January 23, 2012 12:00:00 AM PST
Stem cells could hold the key to the treatment and cure of more than 70 major diseases and conditions. Now one laboratory is taking stem-cell technology another step into the future.

UCLA scientists are reporting embryonic stem cells can ease blindness in some people. A report in the journal Lancet finds injecting these cells into people with serious vision loss helped them do better on eye tests in just four months.

That's one example of how stem cells can help with blindness, severed spines and damaged brains. Now some researchers say you don't have to rely on embryonic stem cells.

"We had a major breakthrough," said Dr. Deepak Srivastava, Gladstone Institute of Cardiovascular Disease.

Dr. Srivastava and Dr. Sheng Ding are two of the many minds at Gladstone Institute who are using not adult stem cells or embryonic stem cells, but your own skin cells to repair bodies from the inside out.

"It means that in the future one might be able to create new heart cells, new brain cells, new spinal cord cells, starting with your own cells," said Srivastava.

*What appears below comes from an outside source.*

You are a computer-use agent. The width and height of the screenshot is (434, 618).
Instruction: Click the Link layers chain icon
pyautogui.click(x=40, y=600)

Srivastava is taking adult skin cells and turning them into beating heart cells. It's called direct reprogramming.

"We've been able to create a beating heart cell that used to be on somebody's skin, which is really like science fiction," said Srivastava.

The same approach could be used to repair spinal cord injuries and practically any other part of the body.

"We've been really working on new conditions and new methods that actually can convert cells from skin directly into functional brain cells," said Ding.

Ding has transformed the adult skin cells into neurons that are capable of transmitting brain signals. They hope this could reverse the effects of Alzheimer's, Parkinson's and stroke.

"It is the ultimate personalized medicine," said Srivastava.

The next big thing in medicine is more than just skin deep.

Doctors say because they're using a patient's own skin cells there's little to no chance of rejection. These skin cells could also be used to test new drugs and each patient's possible response to those drugs, allowing doctors to better personalize medicine.